[Given data]
++++++++

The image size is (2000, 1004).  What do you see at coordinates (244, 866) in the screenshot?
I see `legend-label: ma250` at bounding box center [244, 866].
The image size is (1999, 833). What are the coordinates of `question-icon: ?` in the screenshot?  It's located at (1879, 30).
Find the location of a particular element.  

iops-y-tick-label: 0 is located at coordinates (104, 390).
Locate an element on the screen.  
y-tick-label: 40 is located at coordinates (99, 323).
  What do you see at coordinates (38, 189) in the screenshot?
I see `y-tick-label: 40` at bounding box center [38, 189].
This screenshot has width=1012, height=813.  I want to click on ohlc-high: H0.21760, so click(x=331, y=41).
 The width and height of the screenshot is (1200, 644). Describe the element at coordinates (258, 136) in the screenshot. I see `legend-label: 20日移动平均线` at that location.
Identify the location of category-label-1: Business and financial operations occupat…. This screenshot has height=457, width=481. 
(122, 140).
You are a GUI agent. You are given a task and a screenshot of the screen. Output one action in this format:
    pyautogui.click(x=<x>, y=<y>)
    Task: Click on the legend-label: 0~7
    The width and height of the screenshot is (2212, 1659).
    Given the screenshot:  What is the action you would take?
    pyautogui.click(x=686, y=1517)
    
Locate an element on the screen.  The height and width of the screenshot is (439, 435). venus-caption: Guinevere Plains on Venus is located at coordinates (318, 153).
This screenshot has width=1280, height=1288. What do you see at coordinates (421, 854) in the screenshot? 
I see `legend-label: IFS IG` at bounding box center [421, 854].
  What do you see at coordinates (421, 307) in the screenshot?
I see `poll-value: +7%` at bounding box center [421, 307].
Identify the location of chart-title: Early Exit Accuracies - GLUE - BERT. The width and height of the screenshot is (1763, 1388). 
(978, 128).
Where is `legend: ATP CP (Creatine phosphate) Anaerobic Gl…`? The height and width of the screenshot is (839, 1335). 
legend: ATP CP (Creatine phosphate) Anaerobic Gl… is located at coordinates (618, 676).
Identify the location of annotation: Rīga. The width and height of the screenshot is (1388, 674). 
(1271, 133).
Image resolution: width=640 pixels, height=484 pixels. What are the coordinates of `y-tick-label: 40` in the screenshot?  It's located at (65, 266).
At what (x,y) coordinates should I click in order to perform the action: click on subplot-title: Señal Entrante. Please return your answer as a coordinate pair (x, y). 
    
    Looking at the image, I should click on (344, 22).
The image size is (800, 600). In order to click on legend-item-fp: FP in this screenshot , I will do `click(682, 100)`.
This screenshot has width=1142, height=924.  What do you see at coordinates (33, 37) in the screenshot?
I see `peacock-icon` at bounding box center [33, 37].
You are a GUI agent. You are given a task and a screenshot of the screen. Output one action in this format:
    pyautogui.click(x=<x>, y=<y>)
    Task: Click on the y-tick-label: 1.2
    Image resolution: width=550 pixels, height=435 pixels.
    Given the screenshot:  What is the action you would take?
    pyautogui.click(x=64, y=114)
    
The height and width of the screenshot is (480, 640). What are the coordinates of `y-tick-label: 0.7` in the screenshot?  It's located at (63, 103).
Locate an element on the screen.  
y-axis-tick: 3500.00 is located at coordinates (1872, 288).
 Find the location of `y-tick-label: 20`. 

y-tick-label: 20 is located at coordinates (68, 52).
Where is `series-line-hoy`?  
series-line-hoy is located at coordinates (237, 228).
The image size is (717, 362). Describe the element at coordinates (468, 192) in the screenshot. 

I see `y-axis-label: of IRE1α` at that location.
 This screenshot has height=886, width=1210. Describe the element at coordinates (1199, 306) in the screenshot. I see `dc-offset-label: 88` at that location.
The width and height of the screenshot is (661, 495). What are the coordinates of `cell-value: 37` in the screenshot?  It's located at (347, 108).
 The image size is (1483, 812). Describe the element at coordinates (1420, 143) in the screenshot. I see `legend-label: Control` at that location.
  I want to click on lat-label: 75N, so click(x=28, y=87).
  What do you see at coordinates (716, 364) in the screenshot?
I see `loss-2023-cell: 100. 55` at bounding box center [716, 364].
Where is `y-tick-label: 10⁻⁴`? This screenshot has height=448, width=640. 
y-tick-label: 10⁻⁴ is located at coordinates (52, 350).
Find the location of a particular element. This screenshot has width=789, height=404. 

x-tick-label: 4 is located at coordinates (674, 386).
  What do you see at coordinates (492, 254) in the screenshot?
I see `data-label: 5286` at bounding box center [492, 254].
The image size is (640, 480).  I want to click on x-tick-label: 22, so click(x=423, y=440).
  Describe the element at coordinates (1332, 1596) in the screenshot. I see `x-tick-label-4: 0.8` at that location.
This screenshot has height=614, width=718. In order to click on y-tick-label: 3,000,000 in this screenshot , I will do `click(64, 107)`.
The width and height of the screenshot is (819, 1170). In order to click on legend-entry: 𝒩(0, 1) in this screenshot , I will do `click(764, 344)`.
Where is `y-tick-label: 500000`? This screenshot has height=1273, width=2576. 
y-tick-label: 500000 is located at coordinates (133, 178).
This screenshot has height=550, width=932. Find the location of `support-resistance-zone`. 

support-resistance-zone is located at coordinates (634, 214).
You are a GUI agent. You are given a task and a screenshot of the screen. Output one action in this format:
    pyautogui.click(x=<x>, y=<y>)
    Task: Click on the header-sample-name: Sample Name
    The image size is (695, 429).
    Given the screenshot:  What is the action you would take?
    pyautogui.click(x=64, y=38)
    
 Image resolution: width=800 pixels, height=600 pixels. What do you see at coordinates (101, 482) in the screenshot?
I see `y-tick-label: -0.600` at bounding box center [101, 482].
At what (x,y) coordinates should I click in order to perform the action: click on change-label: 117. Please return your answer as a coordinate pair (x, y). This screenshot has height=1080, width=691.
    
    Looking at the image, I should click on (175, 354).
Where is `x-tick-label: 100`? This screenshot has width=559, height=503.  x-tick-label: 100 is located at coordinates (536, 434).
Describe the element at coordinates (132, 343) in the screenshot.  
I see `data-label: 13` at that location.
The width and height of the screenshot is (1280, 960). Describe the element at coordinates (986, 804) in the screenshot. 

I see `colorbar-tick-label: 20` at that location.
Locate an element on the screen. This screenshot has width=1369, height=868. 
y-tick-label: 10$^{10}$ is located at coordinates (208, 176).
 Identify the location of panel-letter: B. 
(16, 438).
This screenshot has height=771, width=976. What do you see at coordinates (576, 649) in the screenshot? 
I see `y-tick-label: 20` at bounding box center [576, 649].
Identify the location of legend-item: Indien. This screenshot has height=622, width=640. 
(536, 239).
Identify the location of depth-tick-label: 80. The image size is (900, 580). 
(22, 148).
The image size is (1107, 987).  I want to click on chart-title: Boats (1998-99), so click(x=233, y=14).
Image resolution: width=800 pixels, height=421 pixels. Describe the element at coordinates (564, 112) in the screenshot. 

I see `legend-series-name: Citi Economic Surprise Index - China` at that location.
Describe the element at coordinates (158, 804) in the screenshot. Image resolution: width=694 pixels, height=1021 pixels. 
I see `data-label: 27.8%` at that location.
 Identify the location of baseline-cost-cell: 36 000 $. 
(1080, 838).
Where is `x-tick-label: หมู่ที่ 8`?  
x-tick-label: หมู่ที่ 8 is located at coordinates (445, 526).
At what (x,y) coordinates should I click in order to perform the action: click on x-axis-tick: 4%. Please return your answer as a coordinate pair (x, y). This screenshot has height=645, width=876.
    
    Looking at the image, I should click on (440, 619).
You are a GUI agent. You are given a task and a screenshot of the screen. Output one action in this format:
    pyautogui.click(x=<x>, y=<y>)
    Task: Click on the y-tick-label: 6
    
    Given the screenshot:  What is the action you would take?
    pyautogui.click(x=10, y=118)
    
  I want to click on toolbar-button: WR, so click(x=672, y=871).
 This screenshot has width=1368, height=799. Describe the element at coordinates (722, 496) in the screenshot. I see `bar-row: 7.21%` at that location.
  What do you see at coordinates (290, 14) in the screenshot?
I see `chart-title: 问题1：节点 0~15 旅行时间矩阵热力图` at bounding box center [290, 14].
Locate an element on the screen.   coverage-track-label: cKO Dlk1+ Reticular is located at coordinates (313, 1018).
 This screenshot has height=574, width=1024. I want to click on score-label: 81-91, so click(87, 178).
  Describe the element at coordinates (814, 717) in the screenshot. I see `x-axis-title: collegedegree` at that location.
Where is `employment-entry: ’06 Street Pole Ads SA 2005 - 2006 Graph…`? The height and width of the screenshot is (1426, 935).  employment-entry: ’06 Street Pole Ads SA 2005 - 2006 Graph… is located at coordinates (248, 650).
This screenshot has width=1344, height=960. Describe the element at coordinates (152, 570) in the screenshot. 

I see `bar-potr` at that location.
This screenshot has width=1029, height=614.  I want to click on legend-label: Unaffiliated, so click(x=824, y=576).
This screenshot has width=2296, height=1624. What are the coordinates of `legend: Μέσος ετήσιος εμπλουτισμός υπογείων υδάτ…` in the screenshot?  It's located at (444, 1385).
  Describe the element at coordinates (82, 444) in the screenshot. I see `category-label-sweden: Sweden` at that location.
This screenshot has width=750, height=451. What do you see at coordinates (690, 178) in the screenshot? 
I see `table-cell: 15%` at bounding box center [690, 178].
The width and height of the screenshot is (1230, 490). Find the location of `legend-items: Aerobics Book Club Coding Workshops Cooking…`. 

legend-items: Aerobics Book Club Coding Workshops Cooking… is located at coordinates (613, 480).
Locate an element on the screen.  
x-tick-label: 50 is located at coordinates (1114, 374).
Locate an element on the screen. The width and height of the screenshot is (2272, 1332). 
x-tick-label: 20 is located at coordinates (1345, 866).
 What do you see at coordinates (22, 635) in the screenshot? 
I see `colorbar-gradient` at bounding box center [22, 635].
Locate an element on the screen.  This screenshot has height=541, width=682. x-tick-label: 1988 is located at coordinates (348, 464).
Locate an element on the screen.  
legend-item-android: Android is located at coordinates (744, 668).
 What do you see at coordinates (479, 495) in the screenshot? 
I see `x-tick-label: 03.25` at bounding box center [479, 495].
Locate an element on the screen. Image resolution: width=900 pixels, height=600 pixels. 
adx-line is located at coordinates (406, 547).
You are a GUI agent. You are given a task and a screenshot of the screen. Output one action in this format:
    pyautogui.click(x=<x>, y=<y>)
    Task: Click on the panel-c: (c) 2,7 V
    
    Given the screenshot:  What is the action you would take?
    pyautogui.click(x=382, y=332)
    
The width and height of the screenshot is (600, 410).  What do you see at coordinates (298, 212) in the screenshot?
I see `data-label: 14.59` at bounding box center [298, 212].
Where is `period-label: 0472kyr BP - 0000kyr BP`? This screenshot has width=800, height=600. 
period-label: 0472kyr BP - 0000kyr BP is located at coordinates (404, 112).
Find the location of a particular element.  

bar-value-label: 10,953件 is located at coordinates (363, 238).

++++++++

[Exercise aim] Please retype the data above, from the line containing "I want to click on toolbar-button: WR, so" through the line containing "This screenshot has width=1029, height=614.", without changing anything.

[Problem solution]
  I want to click on toolbar-button: WR, so click(x=672, y=871).
 This screenshot has width=1368, height=799. Describe the element at coordinates (722, 496) in the screenshot. I see `bar-row: 7.21%` at that location.
  What do you see at coordinates (290, 14) in the screenshot?
I see `chart-title: 问题1：节点 0~15 旅行时间矩阵热力图` at bounding box center [290, 14].
Locate an element on the screen.   coverage-track-label: cKO Dlk1+ Reticular is located at coordinates (313, 1018).
 This screenshot has height=574, width=1024. I want to click on score-label: 81-91, so click(87, 178).
  Describe the element at coordinates (814, 717) in the screenshot. I see `x-axis-title: collegedegree` at that location.
Where is `employment-entry: ’06 Street Pole Ads SA 2005 - 2006 Graph…`? The height and width of the screenshot is (1426, 935).  employment-entry: ’06 Street Pole Ads SA 2005 - 2006 Graph… is located at coordinates (248, 650).
This screenshot has width=1344, height=960. Describe the element at coordinates (152, 570) in the screenshot. 

I see `bar-potr` at that location.
This screenshot has width=1029, height=614.  I want to click on legend-label: Unaffiliated, so click(x=824, y=576).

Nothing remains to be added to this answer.